**WHAT IS NEEDED**. Repeat exactly, and only, the lines of the entries below from the one with "View Saved Ads (1385, 439)" through the one with "Contact (106, 872)", both ends included.

Dataset entries:
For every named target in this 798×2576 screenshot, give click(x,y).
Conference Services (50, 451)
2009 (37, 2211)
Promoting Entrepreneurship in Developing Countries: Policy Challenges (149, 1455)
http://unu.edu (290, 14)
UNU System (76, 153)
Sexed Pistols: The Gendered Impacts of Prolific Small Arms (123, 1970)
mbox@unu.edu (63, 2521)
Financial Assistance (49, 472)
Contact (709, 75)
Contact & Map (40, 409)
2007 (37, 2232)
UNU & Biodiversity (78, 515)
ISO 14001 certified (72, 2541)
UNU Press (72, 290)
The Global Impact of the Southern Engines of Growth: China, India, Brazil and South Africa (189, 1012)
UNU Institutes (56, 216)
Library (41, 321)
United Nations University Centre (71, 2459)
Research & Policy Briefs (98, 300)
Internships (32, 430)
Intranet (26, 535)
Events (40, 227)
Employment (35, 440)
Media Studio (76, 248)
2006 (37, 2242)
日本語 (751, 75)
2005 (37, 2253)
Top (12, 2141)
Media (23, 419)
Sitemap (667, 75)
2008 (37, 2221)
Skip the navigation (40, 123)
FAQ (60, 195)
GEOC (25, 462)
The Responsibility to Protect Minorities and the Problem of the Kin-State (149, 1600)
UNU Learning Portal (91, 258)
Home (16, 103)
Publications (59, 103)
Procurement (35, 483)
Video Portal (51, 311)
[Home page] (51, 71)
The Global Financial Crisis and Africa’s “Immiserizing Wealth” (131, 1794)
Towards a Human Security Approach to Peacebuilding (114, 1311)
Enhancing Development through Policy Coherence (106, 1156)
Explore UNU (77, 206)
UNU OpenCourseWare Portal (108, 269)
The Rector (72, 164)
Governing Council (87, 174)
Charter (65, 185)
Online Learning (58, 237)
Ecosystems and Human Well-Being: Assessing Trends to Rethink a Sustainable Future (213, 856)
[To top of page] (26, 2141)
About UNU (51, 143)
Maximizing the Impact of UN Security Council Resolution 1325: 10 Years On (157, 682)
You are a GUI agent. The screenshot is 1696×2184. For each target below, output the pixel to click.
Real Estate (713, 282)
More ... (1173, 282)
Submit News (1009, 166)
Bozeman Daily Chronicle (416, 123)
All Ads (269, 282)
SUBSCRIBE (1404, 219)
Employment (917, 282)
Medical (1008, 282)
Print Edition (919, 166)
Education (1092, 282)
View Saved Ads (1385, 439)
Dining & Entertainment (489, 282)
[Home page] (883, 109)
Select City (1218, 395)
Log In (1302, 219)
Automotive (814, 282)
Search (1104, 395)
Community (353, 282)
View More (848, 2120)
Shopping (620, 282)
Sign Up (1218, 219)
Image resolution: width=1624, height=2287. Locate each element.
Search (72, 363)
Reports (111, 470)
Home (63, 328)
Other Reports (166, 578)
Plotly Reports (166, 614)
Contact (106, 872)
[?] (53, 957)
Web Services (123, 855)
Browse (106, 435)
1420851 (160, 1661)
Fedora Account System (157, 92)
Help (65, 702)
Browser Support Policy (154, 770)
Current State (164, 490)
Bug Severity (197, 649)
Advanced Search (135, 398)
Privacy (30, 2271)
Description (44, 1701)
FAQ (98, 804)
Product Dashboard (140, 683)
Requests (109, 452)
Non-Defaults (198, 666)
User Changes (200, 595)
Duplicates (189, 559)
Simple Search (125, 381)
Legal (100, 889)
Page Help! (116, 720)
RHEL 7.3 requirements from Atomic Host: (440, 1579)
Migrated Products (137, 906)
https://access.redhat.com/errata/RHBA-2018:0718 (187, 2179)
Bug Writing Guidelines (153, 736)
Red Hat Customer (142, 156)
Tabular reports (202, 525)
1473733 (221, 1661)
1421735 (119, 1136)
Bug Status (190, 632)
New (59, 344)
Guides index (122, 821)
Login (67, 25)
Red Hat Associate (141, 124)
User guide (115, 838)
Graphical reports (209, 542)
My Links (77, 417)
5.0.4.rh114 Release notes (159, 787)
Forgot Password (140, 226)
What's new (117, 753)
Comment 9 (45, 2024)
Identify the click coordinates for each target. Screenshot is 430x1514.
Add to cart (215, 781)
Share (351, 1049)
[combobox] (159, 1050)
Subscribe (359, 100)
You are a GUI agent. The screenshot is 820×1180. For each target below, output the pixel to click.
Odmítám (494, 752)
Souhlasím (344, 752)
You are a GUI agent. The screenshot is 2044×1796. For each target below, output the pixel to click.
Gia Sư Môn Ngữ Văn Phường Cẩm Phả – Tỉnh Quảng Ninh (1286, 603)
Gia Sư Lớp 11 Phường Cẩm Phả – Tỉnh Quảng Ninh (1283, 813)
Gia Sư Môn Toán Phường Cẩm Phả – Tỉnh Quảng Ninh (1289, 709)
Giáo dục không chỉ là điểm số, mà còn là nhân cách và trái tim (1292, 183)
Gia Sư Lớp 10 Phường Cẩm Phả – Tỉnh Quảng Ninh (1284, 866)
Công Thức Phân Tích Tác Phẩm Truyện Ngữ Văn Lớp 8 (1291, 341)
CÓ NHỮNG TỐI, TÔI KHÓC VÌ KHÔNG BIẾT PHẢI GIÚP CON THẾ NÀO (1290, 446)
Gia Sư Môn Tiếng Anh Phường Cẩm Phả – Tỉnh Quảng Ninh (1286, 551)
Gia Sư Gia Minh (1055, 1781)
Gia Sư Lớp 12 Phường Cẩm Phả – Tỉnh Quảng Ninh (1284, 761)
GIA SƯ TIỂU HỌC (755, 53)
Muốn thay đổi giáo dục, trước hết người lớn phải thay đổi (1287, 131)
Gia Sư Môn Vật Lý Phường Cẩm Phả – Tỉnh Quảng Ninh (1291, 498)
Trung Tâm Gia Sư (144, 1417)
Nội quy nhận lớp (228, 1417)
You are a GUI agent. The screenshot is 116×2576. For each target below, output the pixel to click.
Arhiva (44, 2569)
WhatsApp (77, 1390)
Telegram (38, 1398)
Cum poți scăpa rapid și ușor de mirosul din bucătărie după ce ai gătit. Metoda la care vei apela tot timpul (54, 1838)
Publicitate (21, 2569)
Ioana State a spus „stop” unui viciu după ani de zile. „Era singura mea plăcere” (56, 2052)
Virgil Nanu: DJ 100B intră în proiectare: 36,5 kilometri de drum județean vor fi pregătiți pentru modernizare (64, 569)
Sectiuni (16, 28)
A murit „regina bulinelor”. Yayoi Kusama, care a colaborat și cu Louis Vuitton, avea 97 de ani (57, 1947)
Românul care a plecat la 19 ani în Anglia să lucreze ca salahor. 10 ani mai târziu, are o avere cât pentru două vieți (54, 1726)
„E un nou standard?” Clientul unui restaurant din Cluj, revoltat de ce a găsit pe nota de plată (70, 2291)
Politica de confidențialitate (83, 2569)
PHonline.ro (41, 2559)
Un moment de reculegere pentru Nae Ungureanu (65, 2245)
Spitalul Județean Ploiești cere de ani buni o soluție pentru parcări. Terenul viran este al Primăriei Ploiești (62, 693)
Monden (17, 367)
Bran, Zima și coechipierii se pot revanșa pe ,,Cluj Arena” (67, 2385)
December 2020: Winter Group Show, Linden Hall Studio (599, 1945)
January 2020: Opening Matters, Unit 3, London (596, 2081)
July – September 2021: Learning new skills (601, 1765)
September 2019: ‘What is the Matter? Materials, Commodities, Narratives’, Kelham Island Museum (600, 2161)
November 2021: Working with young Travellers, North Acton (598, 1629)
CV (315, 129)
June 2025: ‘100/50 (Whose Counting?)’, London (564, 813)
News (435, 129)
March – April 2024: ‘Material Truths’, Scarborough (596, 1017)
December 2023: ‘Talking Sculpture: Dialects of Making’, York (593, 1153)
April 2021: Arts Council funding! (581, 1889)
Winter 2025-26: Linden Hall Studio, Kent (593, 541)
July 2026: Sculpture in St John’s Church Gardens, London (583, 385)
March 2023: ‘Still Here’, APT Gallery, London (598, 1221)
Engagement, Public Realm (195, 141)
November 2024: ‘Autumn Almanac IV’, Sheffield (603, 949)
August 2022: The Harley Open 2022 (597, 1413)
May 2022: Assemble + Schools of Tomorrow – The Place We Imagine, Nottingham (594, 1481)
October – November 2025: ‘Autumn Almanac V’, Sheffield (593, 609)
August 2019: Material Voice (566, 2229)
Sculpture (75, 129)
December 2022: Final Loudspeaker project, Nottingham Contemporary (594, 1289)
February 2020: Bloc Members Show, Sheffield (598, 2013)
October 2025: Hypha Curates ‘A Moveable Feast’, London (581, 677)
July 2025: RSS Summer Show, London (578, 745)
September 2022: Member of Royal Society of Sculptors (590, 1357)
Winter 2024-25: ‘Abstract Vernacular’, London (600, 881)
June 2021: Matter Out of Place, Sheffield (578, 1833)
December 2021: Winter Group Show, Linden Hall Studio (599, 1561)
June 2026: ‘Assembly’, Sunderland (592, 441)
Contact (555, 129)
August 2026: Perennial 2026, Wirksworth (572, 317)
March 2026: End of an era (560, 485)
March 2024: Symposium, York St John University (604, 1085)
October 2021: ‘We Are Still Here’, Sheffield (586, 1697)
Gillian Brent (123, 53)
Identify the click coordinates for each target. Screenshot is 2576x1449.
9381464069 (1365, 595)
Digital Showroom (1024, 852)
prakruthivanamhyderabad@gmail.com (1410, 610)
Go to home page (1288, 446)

**EXERCISE ANSWER**.
View Saved Ads (1385, 439)
Dining & Entertainment (489, 282)
[Home page] (883, 109)
Select City (1218, 395)
Log In (1302, 219)
Automotive (814, 282)
Search (1104, 395)
Community (353, 282)
View More (848, 2120)
Shopping (620, 282)
Sign Up (1218, 219)
Image resolution: width=1624, height=2287. Locate each element.
Search (72, 363)
Reports (111, 470)
Home (63, 328)
Other Reports (166, 578)
Plotly Reports (166, 614)
Contact (106, 872)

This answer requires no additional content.